◆ **Instructions to follow**: In the records below, find each line with the word "green" and copy it.

Data supplied Start Marker

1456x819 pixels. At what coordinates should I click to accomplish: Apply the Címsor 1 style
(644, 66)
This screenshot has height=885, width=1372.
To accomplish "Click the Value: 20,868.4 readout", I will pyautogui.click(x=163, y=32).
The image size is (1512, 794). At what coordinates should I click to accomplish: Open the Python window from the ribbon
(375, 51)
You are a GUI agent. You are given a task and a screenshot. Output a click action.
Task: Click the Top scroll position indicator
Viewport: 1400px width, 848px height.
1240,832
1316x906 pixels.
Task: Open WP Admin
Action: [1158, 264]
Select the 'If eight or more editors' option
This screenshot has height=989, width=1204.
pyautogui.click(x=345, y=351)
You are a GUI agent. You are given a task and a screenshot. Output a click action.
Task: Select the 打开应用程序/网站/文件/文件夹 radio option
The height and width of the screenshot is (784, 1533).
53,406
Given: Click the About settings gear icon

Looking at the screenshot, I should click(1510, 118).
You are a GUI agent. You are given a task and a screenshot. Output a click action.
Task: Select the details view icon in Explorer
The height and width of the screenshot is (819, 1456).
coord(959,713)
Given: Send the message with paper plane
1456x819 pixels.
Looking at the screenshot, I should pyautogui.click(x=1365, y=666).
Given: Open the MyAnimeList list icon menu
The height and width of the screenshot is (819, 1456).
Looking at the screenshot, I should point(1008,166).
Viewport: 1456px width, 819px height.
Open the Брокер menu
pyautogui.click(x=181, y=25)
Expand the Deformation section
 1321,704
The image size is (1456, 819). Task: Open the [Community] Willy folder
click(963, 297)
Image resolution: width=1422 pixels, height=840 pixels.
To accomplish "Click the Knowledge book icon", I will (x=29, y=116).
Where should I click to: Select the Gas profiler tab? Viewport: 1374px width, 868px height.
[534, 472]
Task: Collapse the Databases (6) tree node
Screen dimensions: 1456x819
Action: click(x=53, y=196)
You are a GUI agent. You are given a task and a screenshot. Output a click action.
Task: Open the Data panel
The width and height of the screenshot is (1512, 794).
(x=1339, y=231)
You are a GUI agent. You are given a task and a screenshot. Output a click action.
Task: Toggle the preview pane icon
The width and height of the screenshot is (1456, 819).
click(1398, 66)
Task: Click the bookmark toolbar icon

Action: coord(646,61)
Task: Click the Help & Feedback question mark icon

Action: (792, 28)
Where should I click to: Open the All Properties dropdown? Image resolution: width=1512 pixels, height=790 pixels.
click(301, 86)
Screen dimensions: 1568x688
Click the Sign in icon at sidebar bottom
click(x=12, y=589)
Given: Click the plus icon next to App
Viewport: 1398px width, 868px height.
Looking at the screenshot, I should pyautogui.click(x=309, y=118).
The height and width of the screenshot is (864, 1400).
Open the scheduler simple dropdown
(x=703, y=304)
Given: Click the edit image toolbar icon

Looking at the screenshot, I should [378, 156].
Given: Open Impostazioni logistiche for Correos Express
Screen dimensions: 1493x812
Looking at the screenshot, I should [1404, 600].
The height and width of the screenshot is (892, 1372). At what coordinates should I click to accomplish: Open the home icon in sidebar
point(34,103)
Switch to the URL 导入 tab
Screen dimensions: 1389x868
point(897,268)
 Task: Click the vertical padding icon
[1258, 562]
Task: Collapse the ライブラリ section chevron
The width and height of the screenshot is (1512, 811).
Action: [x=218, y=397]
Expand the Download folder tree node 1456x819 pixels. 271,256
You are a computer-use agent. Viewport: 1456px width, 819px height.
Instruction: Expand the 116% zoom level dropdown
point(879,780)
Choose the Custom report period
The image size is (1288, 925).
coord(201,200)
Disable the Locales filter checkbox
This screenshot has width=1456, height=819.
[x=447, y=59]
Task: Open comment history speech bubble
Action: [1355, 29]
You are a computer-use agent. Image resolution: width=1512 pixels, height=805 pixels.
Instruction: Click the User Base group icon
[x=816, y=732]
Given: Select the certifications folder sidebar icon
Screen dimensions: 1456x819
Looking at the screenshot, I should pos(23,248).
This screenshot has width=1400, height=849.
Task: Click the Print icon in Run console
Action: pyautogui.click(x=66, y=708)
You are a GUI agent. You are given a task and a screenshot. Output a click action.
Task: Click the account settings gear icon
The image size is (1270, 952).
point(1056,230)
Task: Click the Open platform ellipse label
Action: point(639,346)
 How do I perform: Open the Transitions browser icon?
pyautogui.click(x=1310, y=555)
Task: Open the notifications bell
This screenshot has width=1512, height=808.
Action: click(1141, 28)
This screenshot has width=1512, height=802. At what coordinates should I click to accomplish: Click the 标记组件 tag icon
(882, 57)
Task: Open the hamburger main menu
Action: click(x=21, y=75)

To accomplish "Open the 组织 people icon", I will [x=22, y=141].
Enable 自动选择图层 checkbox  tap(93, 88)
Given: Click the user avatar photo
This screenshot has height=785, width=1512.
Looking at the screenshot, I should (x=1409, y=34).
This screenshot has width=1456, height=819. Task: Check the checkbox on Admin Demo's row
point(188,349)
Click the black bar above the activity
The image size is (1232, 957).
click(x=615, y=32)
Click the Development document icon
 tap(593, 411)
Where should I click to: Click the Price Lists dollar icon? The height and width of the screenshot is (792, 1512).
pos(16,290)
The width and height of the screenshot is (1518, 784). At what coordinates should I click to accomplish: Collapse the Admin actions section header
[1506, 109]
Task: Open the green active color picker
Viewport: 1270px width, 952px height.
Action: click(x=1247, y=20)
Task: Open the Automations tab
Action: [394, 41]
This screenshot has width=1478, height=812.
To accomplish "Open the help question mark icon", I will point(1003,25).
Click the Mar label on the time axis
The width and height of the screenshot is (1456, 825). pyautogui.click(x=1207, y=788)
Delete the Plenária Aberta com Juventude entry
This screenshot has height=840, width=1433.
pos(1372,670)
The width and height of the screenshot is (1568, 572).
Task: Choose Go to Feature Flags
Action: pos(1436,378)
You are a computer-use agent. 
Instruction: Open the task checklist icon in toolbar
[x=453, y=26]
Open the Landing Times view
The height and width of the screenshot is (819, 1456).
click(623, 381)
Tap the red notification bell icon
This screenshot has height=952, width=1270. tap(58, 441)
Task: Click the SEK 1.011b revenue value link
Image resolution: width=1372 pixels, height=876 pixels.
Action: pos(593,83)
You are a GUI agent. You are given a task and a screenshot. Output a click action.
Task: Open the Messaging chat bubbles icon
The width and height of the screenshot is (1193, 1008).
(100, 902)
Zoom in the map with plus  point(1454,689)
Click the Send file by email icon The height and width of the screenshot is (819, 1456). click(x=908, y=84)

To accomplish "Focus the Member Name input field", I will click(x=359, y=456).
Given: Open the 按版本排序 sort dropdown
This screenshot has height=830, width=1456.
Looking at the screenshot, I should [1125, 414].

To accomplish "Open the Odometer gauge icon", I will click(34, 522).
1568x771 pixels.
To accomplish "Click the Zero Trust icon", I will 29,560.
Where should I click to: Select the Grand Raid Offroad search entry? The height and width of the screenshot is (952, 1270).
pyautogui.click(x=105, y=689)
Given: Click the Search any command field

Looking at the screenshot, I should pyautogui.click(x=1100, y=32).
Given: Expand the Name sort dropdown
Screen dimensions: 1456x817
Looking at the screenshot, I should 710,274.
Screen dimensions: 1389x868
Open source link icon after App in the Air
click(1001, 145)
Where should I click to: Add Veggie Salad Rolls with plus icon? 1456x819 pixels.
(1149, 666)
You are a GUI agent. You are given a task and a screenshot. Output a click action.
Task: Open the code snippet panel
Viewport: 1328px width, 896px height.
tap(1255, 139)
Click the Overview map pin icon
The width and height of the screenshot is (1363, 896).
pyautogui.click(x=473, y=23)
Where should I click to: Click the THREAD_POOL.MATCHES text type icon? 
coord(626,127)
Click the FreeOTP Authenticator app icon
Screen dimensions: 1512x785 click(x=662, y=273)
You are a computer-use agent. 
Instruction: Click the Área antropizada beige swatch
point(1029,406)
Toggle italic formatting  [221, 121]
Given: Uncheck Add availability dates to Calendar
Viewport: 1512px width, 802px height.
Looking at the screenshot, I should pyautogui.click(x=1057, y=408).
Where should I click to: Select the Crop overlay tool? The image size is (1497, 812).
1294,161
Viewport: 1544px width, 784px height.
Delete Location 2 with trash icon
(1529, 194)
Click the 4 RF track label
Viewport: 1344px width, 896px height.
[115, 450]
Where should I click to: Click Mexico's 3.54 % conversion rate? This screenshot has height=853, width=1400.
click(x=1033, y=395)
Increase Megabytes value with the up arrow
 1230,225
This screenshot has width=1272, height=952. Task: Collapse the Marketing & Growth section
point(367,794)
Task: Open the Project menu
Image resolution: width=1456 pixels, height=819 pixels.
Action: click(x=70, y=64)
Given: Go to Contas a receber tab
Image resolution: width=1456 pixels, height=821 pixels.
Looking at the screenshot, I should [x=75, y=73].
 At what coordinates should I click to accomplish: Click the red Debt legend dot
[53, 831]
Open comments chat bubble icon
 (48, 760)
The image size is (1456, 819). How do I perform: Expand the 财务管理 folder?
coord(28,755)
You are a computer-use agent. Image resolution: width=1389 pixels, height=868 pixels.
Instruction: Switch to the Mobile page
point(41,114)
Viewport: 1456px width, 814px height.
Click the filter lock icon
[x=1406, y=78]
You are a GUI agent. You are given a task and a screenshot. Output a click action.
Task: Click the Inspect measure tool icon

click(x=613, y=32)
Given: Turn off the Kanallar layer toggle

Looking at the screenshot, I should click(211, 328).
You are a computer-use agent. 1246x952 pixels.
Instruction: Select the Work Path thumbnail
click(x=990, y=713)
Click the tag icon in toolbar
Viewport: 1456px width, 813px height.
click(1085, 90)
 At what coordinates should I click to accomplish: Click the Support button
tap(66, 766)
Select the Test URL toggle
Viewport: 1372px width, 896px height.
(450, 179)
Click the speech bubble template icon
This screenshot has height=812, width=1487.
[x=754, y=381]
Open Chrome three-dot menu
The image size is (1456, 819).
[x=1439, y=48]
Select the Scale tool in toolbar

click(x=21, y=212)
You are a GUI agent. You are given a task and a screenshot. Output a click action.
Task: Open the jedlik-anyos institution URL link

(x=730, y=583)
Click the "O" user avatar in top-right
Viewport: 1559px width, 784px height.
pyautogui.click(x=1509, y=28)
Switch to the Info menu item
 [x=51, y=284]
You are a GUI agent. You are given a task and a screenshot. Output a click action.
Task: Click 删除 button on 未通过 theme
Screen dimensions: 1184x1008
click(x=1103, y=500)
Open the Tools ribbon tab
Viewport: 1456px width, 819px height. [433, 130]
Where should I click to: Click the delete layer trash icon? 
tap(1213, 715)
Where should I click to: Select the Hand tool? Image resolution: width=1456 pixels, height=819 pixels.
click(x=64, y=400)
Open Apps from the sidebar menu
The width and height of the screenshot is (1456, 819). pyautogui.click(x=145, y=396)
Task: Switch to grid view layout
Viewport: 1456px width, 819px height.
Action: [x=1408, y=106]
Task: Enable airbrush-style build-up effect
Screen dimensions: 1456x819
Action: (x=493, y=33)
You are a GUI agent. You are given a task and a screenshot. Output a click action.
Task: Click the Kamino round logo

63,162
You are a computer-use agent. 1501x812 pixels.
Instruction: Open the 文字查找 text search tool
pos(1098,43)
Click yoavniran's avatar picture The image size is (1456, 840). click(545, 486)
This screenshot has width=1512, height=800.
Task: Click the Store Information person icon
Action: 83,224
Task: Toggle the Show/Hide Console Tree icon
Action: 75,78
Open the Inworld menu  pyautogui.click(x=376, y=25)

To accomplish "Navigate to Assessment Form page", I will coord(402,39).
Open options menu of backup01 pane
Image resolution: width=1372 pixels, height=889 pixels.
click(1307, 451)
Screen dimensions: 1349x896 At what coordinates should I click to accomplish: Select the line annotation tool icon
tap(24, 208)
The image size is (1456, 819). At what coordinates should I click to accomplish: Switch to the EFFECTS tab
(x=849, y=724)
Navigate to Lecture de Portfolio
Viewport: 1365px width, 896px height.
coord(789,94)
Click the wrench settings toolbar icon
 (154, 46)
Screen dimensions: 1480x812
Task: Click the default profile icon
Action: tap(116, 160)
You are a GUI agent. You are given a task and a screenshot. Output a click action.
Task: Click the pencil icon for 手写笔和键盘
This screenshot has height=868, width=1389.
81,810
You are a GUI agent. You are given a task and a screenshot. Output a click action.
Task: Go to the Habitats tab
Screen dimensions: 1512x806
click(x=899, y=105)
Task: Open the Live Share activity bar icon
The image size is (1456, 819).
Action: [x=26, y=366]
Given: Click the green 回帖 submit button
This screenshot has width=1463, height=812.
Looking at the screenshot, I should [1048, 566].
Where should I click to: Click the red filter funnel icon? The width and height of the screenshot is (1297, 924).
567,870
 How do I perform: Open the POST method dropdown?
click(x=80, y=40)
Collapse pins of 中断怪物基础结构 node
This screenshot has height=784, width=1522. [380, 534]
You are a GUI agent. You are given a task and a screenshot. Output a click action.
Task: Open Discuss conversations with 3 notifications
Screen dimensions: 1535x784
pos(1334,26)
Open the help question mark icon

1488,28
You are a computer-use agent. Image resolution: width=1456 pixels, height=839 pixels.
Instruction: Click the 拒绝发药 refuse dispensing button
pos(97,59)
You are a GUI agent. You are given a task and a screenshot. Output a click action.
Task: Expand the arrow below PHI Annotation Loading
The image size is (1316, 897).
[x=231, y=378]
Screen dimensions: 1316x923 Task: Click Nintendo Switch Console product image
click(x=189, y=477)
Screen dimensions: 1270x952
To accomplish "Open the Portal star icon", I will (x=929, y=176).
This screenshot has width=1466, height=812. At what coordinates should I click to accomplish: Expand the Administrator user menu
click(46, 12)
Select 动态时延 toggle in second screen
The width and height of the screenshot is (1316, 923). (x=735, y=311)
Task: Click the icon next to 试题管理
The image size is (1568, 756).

Data supplied End Marker

◆ **Expected answer**:
Task: Open the green active color picker
Given: Click the green 回帖 submit button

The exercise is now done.